Law professor by day, TPM reader by night:
Judge Silberman incisively shows that you’d have to rip up significant aspects of post-New-Deal Commerce Clause jurisprudence to conclude that the ACA is unconstitutional. He very carefully goes through the prior cases to demonstrate the point. I think it’s also significant that Judge Silberman is, whether you agree or disagree where he comes out much of the time, highly regarded as one of the smartest judges out there. The same can be said for Judge Sutton.
The other interesting aspect is that Judge Kavanaugh makes the best case I’ve seen that the courts don’t have jurisdiction to decide this issue yet, which I think increases the possibility of a split majority in the Supreme Court (i.e., five votes to reject the challenge, some on the merits and some on jurisdiction).
Just my 2c.
I thought I’d made clear here that I was speaking loosely, but TPM Reader NC takes me to task anyway:
You write: “[W]e may have reached the point where the weight of jurisprudence now favors the Supreme Court upholding the law.”
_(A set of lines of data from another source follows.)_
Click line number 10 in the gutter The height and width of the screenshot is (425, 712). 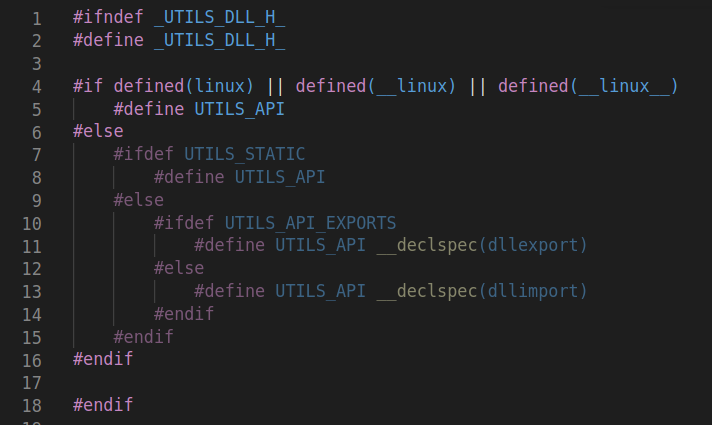coord(32,224)
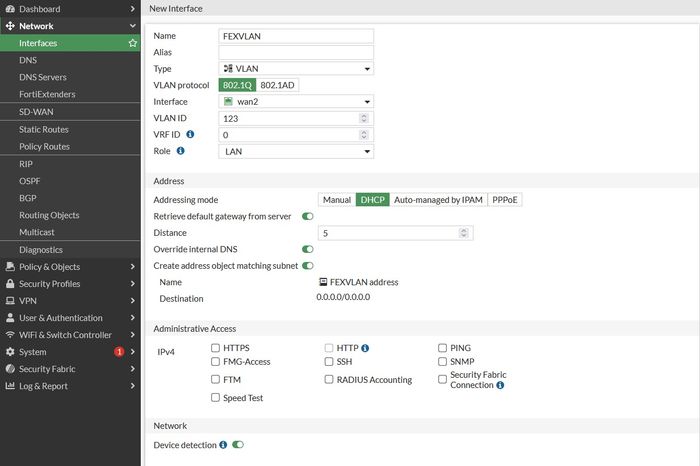The height and width of the screenshot is (466, 700).
Task: Turn off Device detection toggle
Action: (x=238, y=445)
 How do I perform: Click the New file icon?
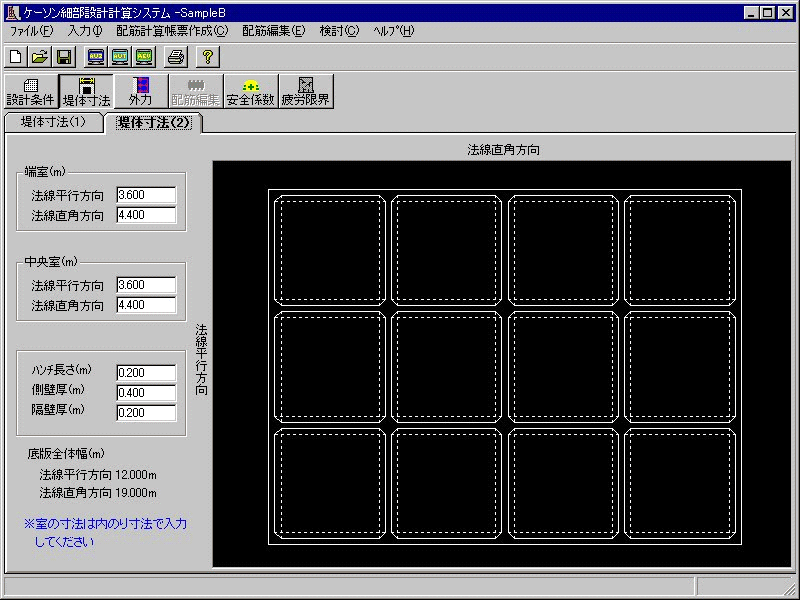click(x=15, y=56)
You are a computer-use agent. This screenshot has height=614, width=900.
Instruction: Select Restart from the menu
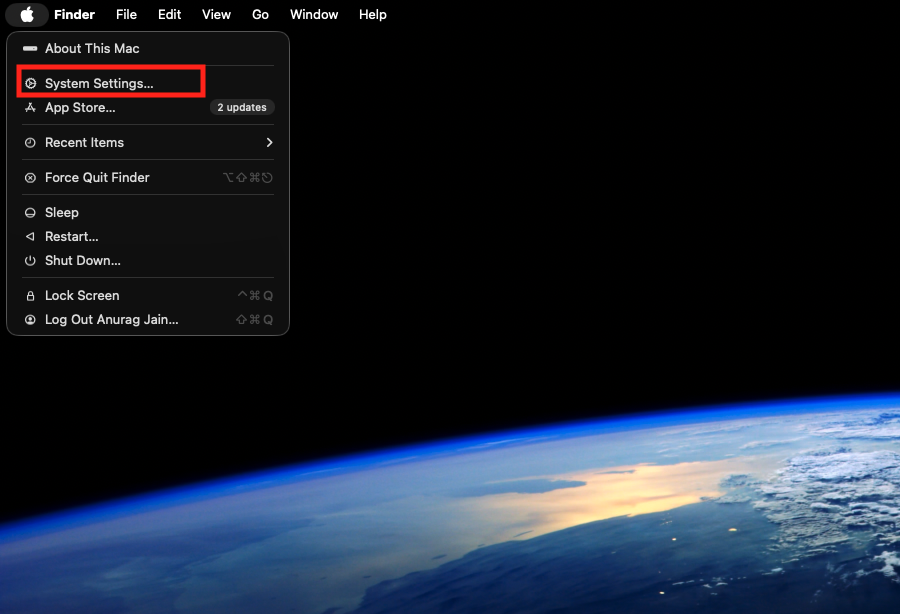72,237
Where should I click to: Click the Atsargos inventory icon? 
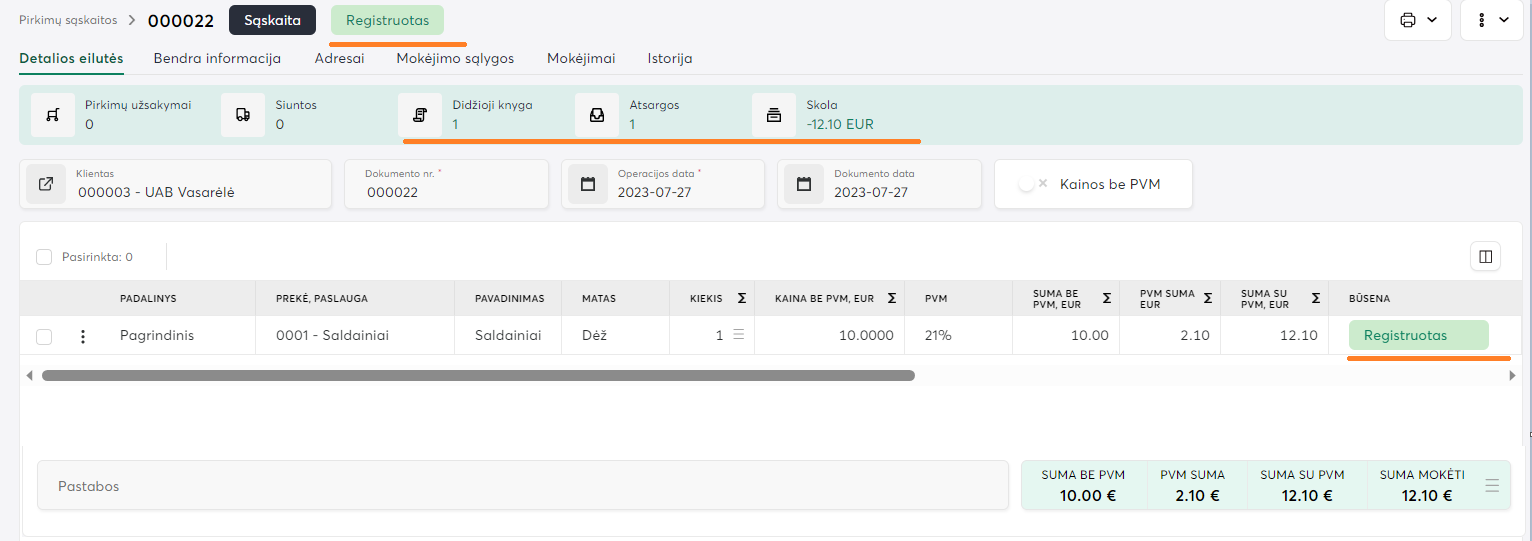[597, 115]
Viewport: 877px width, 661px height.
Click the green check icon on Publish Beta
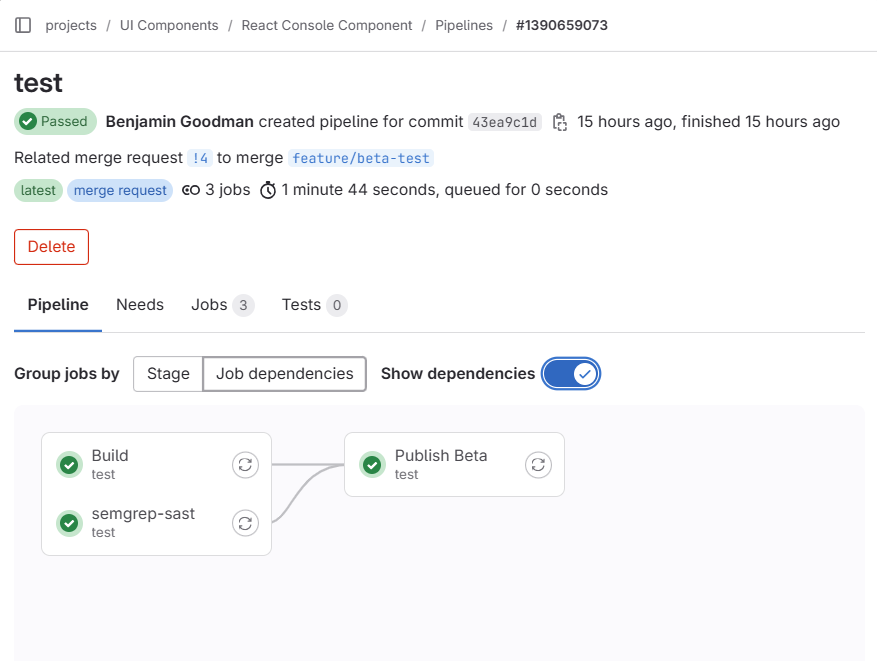[x=372, y=465]

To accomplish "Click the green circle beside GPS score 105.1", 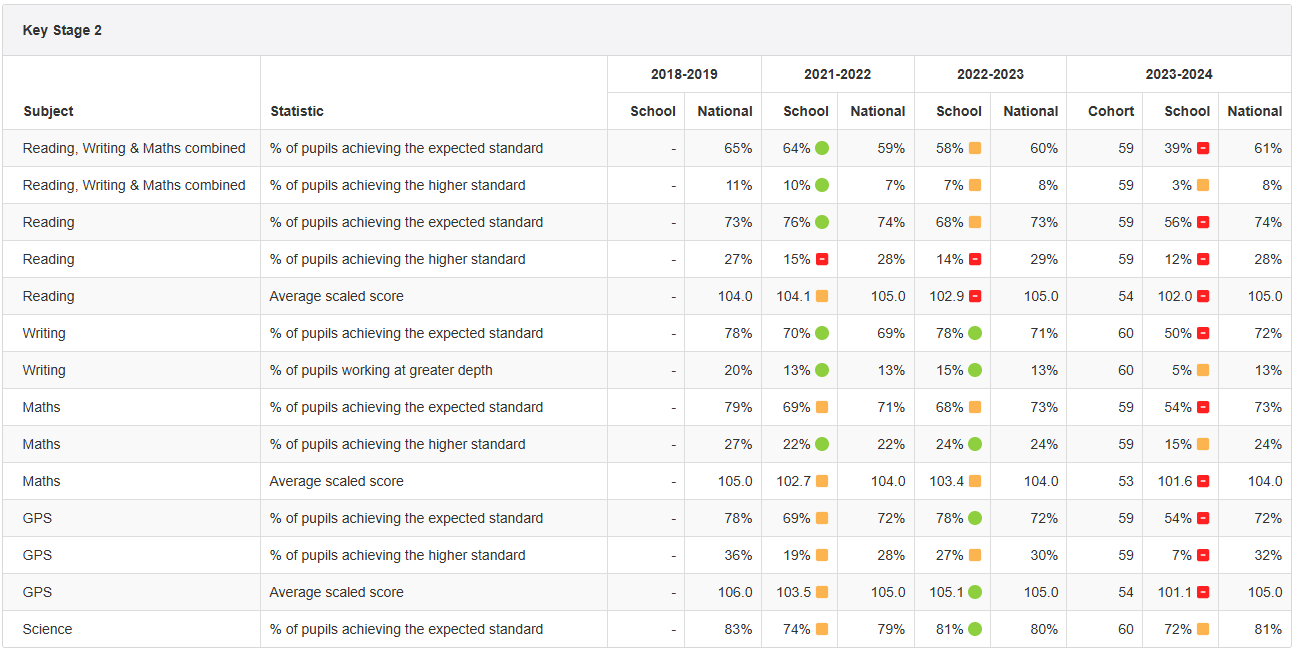I will [975, 592].
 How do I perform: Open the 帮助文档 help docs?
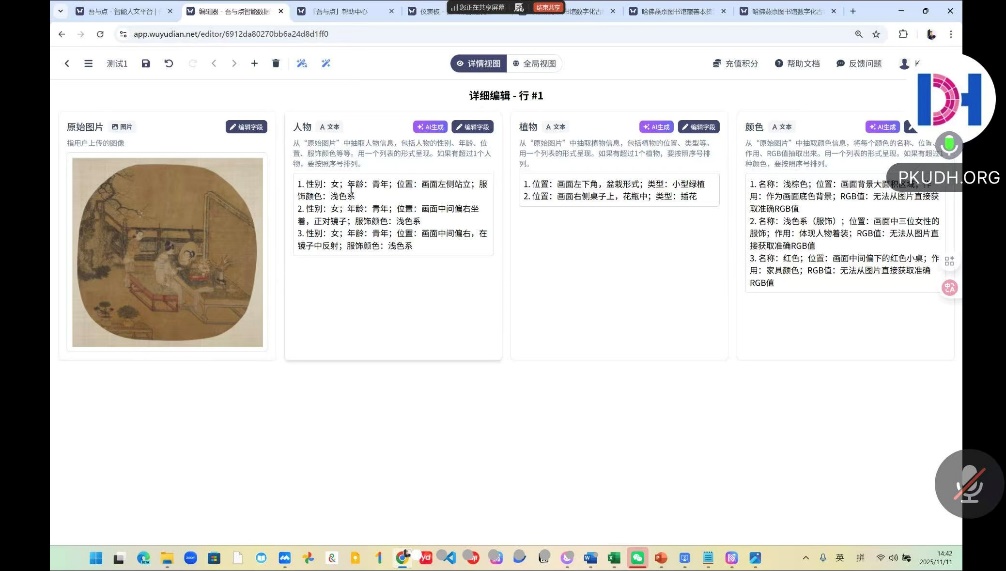pos(796,63)
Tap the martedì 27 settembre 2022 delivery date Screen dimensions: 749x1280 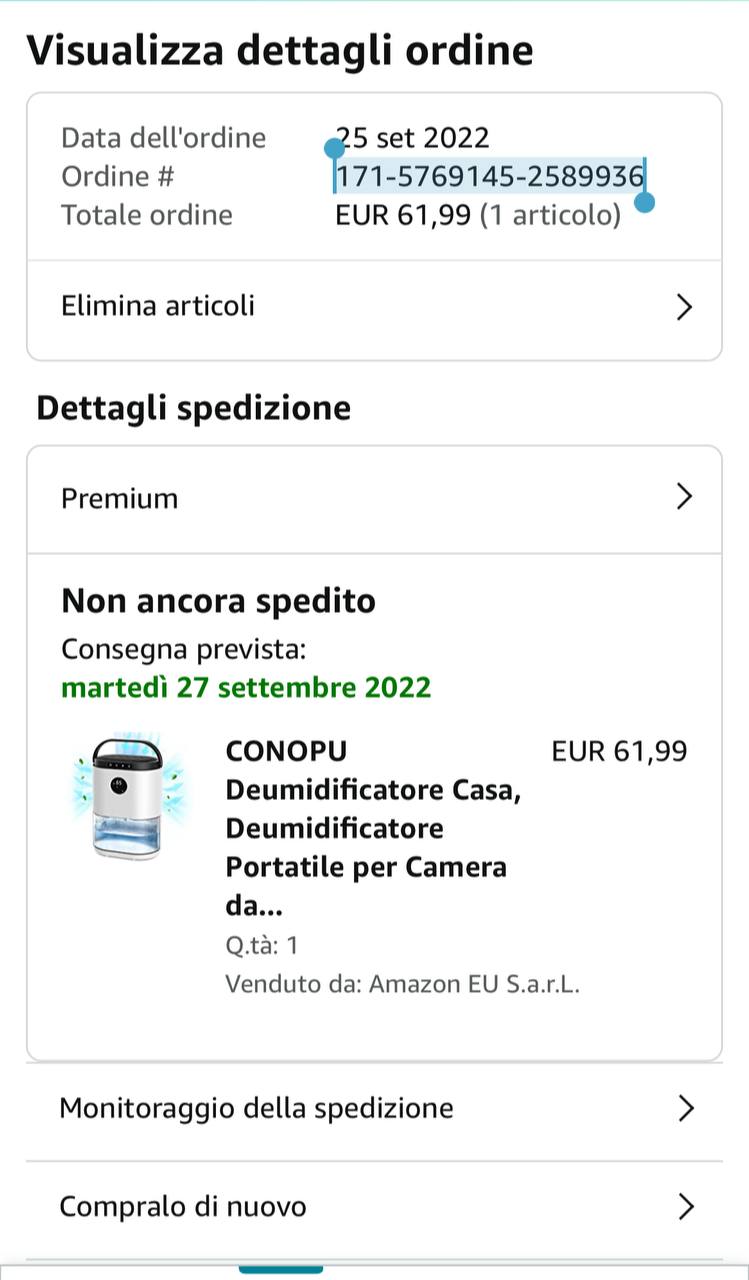click(x=246, y=688)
This statement is complete nonsense. A circuit court’s ruling has very little influence on what the Supreme Court does. The jurisprudence they’re going to look to is the stare decisis they always had. There was ample support to uphold the law prior to any of the circuits’ decisions. Circuit courts are merely persuasive authority. And in the end, the Court can pretty much do whatever the hell it wants.
Another law prof reader:
As you write up your writeups about today’s DC Circuit opinion, one important thing to keep in mind (which I appreciate that you mention!) is that the dissenting judge, Brett Kavanaugh, is dissenting entirely on jurisdictional grounds. His view is similar to that of the 4th Circuit. He is not saying the individual mandate is unconstitutional.
The particular ground on which he dissents helps bolster an important argument for the constitutionality of the ACA that sometimes gets forgotten in the titanic fight about the Commerce Clause: the taxing power. Even if the individual mandate were not a valid exercise of Congress’ commerce power, or Congress’ powers under the Necessary and Proper Clause, the individual mandate is also, basically, a tax.
Kavanaugh notes that Congress avoided the “dreaded T-word,” but basically, the thing looks like a tax and acts like a tax; it is enforced through the tax code by the IRS, it raises real money, et cetera. That’s why Kavanaugh would hold that there is no jurisdiction to decide these challenges now — the Anti-Injunction Act prevents pre-enforcement challenges to tax laws. (You’ve got to wait until you actually are made to pay a tax, then you can challenge it.)
To be clear, Kavanaugh does not come out and hold that the individual mandate is a tax. He explicitly reserves that question. But the logic of his analysis of why there’s no jurisdiction suggests that there’s a pretty strong argument that the mandate is a tax, and therefore a valid exercise of Congress’ taxing power.